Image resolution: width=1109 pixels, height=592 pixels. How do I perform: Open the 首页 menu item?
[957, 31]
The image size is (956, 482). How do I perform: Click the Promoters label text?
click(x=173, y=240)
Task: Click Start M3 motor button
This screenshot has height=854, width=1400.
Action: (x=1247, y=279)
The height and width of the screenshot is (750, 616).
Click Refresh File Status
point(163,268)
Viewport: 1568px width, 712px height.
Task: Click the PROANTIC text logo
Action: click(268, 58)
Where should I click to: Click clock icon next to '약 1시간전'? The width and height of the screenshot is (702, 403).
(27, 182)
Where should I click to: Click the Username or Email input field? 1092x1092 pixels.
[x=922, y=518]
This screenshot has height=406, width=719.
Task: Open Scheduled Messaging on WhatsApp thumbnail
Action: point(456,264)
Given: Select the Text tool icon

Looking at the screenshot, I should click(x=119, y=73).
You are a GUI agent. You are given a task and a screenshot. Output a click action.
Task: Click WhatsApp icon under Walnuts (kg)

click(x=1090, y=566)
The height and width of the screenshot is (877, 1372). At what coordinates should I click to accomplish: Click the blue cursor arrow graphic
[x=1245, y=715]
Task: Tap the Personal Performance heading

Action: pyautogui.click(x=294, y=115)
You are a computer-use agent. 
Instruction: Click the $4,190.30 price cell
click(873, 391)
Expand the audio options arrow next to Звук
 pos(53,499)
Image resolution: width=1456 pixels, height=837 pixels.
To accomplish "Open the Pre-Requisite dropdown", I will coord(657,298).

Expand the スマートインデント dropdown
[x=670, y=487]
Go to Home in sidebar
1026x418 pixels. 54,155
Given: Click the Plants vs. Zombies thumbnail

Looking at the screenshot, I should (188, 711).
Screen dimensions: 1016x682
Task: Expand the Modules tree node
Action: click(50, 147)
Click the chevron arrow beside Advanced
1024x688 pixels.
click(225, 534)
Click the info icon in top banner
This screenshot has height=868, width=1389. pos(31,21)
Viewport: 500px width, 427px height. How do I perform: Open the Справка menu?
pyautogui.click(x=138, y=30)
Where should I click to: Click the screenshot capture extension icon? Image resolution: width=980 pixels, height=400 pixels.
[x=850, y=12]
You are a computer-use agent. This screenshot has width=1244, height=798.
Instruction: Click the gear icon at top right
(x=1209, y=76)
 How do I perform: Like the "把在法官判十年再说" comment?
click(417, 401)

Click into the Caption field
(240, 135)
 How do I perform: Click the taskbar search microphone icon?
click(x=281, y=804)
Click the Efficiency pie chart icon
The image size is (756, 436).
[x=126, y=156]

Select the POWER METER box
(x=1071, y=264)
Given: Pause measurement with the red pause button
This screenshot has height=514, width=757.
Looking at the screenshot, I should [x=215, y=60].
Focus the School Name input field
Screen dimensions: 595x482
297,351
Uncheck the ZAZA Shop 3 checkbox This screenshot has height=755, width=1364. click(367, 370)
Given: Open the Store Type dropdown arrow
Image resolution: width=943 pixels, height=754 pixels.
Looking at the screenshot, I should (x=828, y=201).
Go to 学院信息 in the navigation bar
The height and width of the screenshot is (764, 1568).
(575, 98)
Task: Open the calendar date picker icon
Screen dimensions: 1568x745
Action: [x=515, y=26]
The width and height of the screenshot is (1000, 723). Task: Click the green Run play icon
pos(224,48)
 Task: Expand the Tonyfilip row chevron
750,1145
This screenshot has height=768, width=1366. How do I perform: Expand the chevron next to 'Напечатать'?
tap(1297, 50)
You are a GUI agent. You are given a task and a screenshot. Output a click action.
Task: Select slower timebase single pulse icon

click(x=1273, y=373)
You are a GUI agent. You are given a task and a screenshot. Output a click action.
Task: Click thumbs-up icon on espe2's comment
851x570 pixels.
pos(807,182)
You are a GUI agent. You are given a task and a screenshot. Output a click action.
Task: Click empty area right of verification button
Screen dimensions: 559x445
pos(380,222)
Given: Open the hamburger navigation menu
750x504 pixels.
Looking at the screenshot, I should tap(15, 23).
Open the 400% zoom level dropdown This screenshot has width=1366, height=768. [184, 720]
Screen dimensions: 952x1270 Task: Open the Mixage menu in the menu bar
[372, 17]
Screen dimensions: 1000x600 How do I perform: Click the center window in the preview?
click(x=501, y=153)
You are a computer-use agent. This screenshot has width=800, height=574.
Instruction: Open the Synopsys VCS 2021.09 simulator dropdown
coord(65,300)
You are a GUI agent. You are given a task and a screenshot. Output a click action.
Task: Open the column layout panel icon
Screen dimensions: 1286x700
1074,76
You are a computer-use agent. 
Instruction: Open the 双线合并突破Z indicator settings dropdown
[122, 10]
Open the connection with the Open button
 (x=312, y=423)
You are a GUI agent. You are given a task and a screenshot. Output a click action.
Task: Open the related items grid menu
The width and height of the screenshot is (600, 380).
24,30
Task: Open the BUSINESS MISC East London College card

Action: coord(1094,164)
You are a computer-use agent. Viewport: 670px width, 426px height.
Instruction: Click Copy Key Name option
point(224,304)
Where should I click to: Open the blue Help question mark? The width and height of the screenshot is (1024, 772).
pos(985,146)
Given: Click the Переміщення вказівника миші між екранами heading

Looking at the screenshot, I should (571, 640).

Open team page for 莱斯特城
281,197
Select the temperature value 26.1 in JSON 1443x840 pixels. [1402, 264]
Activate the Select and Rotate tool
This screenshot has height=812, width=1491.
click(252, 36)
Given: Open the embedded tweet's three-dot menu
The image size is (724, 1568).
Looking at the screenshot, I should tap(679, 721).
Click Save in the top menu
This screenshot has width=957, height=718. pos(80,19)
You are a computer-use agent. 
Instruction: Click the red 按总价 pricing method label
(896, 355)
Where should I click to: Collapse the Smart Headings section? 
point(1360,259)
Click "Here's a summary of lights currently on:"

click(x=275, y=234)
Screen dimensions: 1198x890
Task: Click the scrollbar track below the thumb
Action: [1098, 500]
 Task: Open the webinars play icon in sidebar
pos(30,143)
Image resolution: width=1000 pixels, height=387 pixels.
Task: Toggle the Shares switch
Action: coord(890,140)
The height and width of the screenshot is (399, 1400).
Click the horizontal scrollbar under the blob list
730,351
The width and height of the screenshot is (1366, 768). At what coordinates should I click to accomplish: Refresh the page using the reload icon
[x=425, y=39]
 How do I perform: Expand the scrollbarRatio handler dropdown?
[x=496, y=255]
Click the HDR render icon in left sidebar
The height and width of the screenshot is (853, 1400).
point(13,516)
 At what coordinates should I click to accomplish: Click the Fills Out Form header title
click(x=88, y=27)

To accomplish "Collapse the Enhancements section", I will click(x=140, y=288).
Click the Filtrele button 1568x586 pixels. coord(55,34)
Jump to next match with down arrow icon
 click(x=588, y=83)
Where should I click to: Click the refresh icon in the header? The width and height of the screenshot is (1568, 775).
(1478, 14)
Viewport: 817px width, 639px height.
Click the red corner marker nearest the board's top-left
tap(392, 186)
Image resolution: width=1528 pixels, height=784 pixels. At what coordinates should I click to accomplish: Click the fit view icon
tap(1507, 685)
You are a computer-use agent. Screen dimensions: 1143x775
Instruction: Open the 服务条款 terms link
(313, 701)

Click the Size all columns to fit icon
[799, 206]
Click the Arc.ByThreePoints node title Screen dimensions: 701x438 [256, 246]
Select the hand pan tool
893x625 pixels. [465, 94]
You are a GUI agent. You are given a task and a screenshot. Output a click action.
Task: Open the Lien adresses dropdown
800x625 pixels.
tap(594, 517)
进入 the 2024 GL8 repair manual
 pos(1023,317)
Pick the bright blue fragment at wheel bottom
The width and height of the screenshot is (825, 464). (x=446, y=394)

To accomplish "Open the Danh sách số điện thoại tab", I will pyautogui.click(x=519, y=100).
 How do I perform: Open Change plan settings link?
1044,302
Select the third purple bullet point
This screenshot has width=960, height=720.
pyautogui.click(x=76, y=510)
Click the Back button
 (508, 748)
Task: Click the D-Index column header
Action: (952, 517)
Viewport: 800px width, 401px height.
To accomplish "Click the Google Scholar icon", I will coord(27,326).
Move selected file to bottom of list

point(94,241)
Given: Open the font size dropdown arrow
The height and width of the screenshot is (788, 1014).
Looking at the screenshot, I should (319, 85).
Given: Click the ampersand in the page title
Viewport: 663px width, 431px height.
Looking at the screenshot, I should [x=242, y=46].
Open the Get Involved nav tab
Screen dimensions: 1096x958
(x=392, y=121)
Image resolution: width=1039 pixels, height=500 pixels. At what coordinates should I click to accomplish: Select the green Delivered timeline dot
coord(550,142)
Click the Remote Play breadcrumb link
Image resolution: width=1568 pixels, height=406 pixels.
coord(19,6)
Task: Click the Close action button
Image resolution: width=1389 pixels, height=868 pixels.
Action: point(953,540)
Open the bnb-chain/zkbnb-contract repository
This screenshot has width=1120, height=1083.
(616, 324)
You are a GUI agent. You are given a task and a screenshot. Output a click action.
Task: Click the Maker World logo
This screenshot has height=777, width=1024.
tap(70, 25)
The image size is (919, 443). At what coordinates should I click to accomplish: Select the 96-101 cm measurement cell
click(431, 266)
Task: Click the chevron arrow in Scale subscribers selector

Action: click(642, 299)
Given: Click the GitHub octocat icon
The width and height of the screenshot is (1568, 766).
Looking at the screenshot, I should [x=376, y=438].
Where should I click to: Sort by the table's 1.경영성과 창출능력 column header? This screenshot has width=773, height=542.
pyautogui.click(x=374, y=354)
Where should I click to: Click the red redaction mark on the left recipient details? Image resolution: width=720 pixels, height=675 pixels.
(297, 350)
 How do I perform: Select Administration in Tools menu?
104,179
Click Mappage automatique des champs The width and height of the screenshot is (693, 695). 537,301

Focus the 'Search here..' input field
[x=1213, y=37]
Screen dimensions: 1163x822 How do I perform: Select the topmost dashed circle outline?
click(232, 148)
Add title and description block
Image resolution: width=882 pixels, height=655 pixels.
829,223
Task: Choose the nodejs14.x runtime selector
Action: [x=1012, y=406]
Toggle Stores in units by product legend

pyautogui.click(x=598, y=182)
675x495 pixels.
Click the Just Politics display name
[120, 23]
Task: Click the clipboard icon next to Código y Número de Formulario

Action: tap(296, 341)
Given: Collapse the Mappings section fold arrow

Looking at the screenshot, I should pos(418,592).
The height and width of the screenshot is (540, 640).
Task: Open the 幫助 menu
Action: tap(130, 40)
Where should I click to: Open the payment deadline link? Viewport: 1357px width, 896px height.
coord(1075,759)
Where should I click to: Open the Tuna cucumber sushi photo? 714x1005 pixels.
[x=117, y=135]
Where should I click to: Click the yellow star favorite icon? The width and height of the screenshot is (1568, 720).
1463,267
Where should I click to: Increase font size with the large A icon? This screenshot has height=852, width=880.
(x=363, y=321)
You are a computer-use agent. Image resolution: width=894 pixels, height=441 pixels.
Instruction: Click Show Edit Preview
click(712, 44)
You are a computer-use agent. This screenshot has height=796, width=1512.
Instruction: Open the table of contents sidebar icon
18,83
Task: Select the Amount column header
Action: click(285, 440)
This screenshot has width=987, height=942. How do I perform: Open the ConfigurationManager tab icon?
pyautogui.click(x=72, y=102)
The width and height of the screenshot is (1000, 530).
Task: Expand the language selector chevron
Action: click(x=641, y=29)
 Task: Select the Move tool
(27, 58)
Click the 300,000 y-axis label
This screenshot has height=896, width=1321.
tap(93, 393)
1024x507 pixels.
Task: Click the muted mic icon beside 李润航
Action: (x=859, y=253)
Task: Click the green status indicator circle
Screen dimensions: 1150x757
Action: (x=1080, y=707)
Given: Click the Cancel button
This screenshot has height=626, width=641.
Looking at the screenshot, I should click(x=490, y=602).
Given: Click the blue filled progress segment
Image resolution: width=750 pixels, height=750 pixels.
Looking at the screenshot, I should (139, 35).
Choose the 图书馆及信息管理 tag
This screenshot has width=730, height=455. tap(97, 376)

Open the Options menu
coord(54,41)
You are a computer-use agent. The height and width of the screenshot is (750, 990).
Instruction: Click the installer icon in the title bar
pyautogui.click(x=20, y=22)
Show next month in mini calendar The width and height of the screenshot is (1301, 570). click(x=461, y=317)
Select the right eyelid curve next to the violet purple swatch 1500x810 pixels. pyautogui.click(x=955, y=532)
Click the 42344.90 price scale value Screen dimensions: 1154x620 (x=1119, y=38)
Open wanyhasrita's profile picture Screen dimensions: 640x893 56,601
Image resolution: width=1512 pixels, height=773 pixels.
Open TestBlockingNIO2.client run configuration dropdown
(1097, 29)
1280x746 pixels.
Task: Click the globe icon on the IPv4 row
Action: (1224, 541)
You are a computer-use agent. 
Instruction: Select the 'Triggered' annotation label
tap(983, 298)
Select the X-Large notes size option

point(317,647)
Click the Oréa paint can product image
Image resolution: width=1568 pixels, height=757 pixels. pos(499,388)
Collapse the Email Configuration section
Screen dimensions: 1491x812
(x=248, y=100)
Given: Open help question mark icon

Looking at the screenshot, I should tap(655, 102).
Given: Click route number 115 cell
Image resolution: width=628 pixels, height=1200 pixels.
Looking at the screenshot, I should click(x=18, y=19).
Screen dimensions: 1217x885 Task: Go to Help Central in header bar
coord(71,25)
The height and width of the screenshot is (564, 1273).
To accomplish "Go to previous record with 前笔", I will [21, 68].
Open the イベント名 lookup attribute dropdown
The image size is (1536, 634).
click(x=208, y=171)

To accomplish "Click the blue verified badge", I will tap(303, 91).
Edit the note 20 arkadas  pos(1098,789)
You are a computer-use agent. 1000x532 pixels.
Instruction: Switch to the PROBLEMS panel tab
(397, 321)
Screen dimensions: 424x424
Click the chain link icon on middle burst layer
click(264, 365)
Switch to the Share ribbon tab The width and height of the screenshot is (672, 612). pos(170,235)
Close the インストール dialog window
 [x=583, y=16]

REQUIREMENT: Put the records from the line containing "Where should I click to: Increase" down to the line containing "Action: (1224, 541)", both included, into a numbered list with one line per number. Leave out any blank lines.

FINISHED ANSWER:
1. Where should I click to: Increase font size with the large A icon? This screenshot has height=852, width=880.
2. (x=363, y=321)
3. You are a computer-use agent. Image resolution: width=894 pixels, height=441 pixels.
4. Instruction: Click Show Edit Preview
5. click(712, 44)
6. You are a computer-use agent. This screenshot has height=796, width=1512.
7. Instruction: Open the table of contents sidebar icon
8. 18,83
9. Task: Select the Amount column header
10. Action: click(285, 440)
11. This screenshot has width=987, height=942. How do I perform: Open the ConfigurationManager tab icon?
12. pyautogui.click(x=72, y=102)
13. The width and height of the screenshot is (1000, 530).
14. Task: Expand the language selector chevron
15. Action: click(x=641, y=29)
16.  Task: Select the Move tool
17. (27, 58)
18. Click the 300,000 y-axis label
19. This screenshot has height=896, width=1321.
20. tap(93, 393)
21. 1024x507 pixels.
22. Task: Click the muted mic icon beside 李润航
23. Action: (x=859, y=253)
24. Task: Click the green status indicator circle
25. Screen dimensions: 1150x757
26. Action: (x=1080, y=707)
27. Given: Click the Cancel button
28. This screenshot has height=626, width=641.
29. Looking at the screenshot, I should click(x=490, y=602).
30. Given: Click the blue filled progress segment
31. Image resolution: width=750 pixels, height=750 pixels.
32. Looking at the screenshot, I should (139, 35).
33. Choose the 图书馆及信息管理 tag
34. This screenshot has width=730, height=455. tap(97, 376)
35. Open the Options menu
36. coord(54,41)
37. You are a computer-use agent. The height and width of the screenshot is (750, 990).
38. Instruction: Click the installer icon in the title bar
39. pyautogui.click(x=20, y=22)
40. Show next month in mini calendar The width and height of the screenshot is (1301, 570). click(x=461, y=317)
41. Select the right eyelid curve next to the violet purple swatch 1500x810 pixels. pyautogui.click(x=955, y=532)
42. Click the 42344.90 price scale value Screen dimensions: 1154x620 (x=1119, y=38)
43. Open wanyhasrita's profile picture Screen dimensions: 640x893 56,601
44. Image resolution: width=1512 pixels, height=773 pixels.
45. Open TestBlockingNIO2.client run configuration dropdown
46. (1097, 29)
47. 1280x746 pixels.
48. Task: Click the globe icon on the IPv4 row
49. Action: (1224, 541)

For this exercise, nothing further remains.